Search code examples
bashwc

Fastest way to count just the first X lines of output


I have a large terminal output from a tshark filter and I want to check if the number of lines (number of pakages in this example) reaches a threshold of X.

The operation is done in a loop of many big files so I want to boost performance to the max here.

What I think to know is that wc -lis the fastest way to count output from a terminal command.

My line looks like this: (So tshark command does not matter here so I replaced it for readability)

THRESHOLD=100
[[ $(tshark -r $file -Y "tcp.stream==${streamID}" | wc -l) -gt $THRESHOLD ]] || echo "not enough"

While this works nearly fine I wonder if there is a way to stop after the threshold. The exact number does not matter as long as it reaches (or reaches not) the threshold.

A guess would be:

HEAD=$((THRESHOLD+1))
[[ $(tshark -r $file -Y "tcp.stream==${streamID}" | head -n $HEAD | wc -l) -gt $THRESHOLD ]] || echo "not enough"

But piping to an additional service and incrementing the threshold could be slower, isn't it?

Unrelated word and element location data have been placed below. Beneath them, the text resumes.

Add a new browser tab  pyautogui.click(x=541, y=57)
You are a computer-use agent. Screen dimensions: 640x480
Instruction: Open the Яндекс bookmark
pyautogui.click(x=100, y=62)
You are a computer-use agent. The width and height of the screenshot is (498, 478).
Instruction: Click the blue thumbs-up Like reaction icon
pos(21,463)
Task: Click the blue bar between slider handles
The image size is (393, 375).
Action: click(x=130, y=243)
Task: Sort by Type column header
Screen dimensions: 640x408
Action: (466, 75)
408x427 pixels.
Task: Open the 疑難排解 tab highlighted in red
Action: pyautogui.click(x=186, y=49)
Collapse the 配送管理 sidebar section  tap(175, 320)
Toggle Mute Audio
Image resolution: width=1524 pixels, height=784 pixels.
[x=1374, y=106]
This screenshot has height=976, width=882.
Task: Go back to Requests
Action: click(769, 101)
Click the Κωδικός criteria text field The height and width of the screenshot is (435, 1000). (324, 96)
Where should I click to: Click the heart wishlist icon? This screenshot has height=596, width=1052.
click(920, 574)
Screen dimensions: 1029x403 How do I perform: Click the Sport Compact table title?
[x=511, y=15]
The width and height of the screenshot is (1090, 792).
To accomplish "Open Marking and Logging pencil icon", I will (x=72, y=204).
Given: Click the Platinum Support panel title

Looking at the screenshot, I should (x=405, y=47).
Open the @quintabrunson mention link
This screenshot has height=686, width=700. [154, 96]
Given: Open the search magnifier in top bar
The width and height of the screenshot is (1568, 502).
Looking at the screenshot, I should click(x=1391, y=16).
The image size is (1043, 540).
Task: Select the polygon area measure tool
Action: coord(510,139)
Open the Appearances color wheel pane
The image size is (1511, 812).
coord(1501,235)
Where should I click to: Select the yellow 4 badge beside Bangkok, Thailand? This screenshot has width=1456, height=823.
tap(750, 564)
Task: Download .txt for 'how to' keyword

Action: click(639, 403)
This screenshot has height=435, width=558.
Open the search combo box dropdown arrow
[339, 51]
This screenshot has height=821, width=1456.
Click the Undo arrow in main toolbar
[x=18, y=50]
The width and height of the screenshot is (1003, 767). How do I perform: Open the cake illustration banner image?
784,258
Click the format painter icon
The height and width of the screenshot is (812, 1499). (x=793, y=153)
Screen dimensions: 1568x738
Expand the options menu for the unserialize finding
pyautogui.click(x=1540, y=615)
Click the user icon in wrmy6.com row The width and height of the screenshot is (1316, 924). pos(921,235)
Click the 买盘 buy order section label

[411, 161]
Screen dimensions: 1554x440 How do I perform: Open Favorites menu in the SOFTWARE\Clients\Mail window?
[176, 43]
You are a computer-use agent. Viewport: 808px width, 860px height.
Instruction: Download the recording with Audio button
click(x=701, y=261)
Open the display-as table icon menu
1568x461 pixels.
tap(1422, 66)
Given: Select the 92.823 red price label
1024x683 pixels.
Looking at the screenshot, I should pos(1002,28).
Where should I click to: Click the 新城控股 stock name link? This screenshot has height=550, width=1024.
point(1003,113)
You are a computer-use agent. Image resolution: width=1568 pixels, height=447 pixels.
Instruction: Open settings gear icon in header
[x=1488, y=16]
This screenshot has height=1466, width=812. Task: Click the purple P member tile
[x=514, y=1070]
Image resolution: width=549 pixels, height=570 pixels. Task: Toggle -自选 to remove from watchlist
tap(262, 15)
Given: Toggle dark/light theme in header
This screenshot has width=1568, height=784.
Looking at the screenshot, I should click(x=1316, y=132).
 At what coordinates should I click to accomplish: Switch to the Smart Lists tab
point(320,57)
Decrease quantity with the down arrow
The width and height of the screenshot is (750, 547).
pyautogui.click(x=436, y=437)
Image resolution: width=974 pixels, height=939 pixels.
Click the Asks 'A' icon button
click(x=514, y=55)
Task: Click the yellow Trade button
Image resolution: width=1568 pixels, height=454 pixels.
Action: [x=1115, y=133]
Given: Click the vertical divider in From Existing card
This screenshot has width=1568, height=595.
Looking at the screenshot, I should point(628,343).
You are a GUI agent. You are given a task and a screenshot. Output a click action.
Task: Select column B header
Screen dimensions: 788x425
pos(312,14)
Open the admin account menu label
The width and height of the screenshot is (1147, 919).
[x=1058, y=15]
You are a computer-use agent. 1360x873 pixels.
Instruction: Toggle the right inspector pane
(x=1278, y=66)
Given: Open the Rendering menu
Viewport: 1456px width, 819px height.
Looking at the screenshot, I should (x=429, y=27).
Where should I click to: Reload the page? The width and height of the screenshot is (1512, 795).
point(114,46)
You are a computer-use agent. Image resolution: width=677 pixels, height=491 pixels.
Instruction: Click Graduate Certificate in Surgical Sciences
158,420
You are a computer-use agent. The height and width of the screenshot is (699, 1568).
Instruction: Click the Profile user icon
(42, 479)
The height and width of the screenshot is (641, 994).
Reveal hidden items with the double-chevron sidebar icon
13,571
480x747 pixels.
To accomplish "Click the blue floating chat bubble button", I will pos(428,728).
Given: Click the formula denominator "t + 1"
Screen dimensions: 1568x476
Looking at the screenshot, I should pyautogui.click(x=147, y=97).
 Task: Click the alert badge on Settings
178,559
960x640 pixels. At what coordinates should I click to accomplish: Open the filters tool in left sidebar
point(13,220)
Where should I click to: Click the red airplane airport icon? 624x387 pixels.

EDIT: Changing the example code to a working tshark snippet


Solution

  • Benchmark

    Only one way to find out: Benchmark it yourself. Here are some implementations that come to mind.

    gen() { seq "$max"; }
    # functions returning 0 (success) iff `gen` prints less than `$thold` lines
    a() { [ "$(gen | head -n"$thold" | wc -l)" != "$thold" ]; }
    b() { [ -z "$(gen | tail -n+"$thold" | head -c1)" ]; }
    c() { [ "$(gen | grep -cm"$thold" ^)" != "$thold" ]; }
    d() { [ "$(gen | grep -Fcm"$thold" '')" != "$thold" ]; }
    e() { gen | awk "NR >= $thold{exit 1}"; }
    f() { gen | awk -F^ "NR >= $thold{exit 1}"; }
    g() { gen | sed -n "$thold"q1; }
    h() { mapfile -n1 -s"$thold" < <(gen); [ -z "$MAPFILE" ]; }
    
    max=1''000''000''000
    for fn in {a..h}; do
      printf '%s: ' "$fn"
      for ((thold=1''000''000; thold<=max; thold*=10)); do
        printf '%.0e=%2.1fs, ' "$thold" "$({ time -p "$fn"; } 2>&1 | grep -Eom1 '[0-9.]+')"
      done
      echo
    done
    

    In the script from above gen is a placeholder for your actual command tsharks output lines. The functions a to g test whether tsharks' output has at least $thold lines. You can use them like

    a && echo "tsharks printed less than $thold lines"
    

    Results

    These are the results on my system:

    a: 1e+06=0.0s, 1e+07=0.1s, 1e+08=0.8s, 1e+09=8.9s,
    b: 1e+06=0.0s, 1e+07=0.1s, 1e+08=0.9s, 1e+09=8.4s,
    c: 1e+06=0.0s, 1e+07=0.2s, 1e+08=1.6s, 1e+09=16.1s,
    d: 1e+06=0.0s, 1e+07=0.2s, 1e+08=1.6s, 1e+09=15.7s,
    e: 1e+06=0.1s, 1e+07=0.8s, 1e+08=8.2s, 1e+09=83.2s,
    f: 1e+06=0.1s, 1e+07=0.8s, 1e+08=8.2s, 1e+09=84.6s,
    g: 1e+06=0.0s, 1e+07=0.3s, 1e+08=3.0s, 1e+09=31.6s,
    h: 1e+06=7.7s, 1e+07=90.0s, ... (manually aborted)
    

    b: ... 1e+08=0.9s ... means that approach b took 0.9 seconds to find out that the output of seq 1000000000 had at least 1e+08 (= 100'000'000) lines.

    Conclusion

    From the approaches presented in this answer b is clearly the fastest. However, the actual results might differ from system to system (there are different implementations and versions for head, grep, ...) and for your atual use-case. I reccommend to benchmark with your actual data (that is, replace the seq in gen() with your tsharks output lines and set thold to any actually used values).

    If you need an even faster approach you can experiment more with stdbuf and LC_ALL=C.